Nancy Drew was one of the last creations by Edward Stratemeyer, the head of the Stratemeyer Syndicate. He mass-produced hundreds of ghost-written children’s books based on his story outlines and all written under pseudonyms. Phew! If it sounds like a lot. Well, that’s because it is.
Stratemeyer was a popular children’s author in his own right. But he quickly realized that he couldn’t possibly pen all the stories he wanted. So he hired ghostwriters to churn them out. He outlined and edited them, then published them under various pen names. Thus, the syndicate was born and became a lucrative business. At the time of his death, Stratemeyer had outlined the first few Nancy Drew stories and had hired Mildred Augustine to write them. He never saw what a success this book series would be.

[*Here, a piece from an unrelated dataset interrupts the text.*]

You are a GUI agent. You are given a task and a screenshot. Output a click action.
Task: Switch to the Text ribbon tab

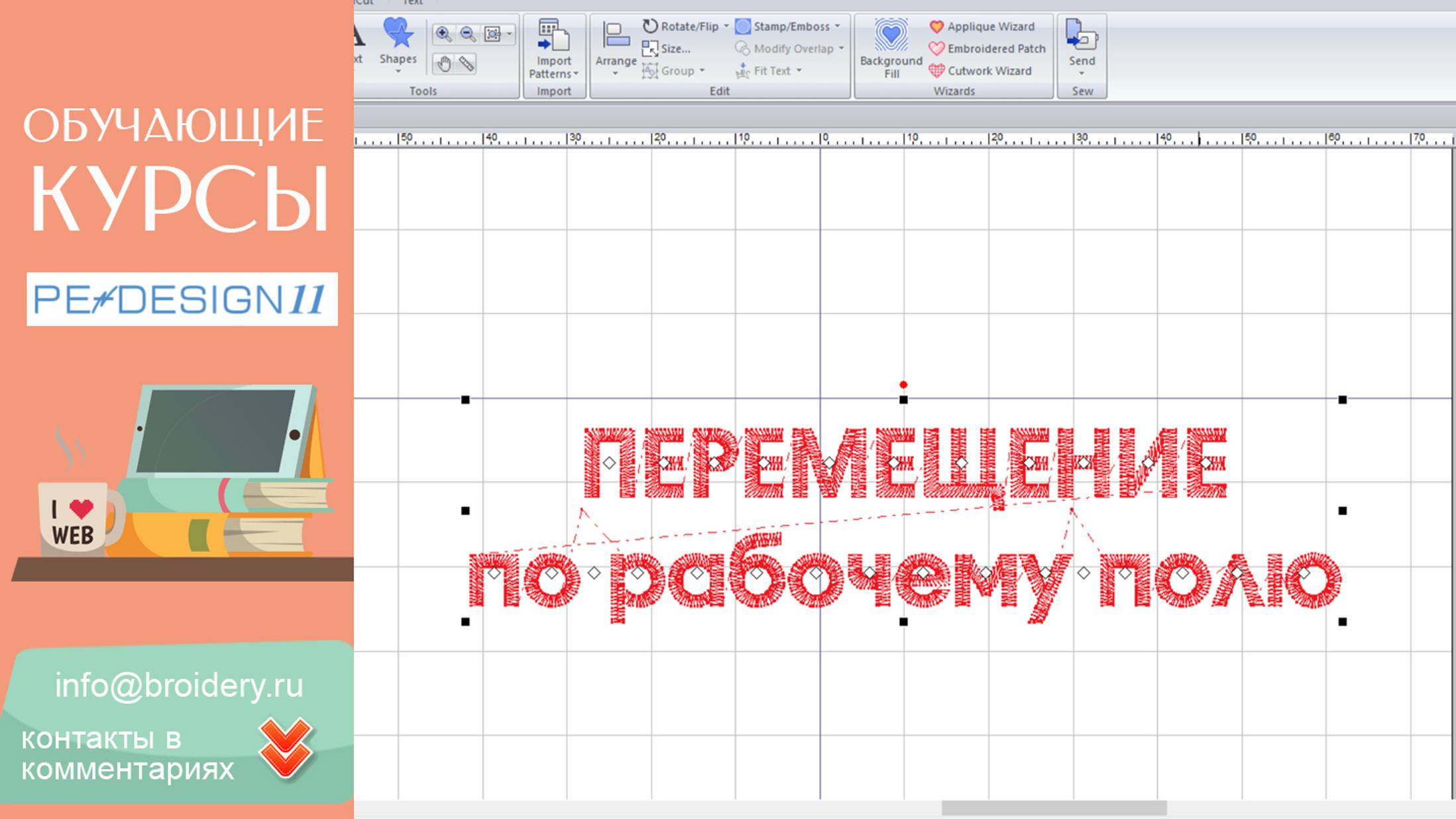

Mildred Augustine wrote the early Nancy Drew stories. But because of her contract, she was not allowed to disclose this. When Stratemeyer died, his daughters Harriet and Edna took over the business. So at the height of the Depression, Nancy Drew was being molded and shaped by women. And prospering.
Mildred and Harriet were modern day working women. And their ideas of Nancy clashed. When Mildred stopped working for the syndicate, Harriet herself took over the Nancy Drew stories. So there are 2 versions of Nancy. Mildred’s Nancy is adventerous, outspoken and a bit brash. Harriet’s Nancy is prim, posed, and well-mannered. Years later when the stories were revised, Harriet’s Nancy wins out. Funny enough, it’s Harriet’s stories that I rather enjoyed.
Speaking of the revisions. The reason the stories were revised: racism. Something I discussed while reviewing the books was how inherently racist some of the stories were. I was both excited and nervous when Nancy traveled abroad. Apparently I’m not the only one that felt that way! As early as 1948, concerned parents were writing to the publishers. Because Nancy Drew books are great and all, but they have no clue how to deal with POC. So the publisher and Harriet agreed to revise the previously published stories. Except Harriet had, ahem, “old world” values. (My polite way of saying she was low-key racist). So her solution was to wipe out any POC from the books. But the books I read were still problematic so… um, yeah. Way to go with the revisions ya’ll!
Anyway, this was a nice crash course reading on Nancy Drew. I enjoyed the stories Harriet wrote so finding out what kind of person she was made me really question myself haha. There was also a lot of drama behind the scenes. Harriet and Mildred butting heads. Harriet and her sister, Edna, also going at it. Each woman, so different from one another, managed to somehow create a literary heroine for the ages.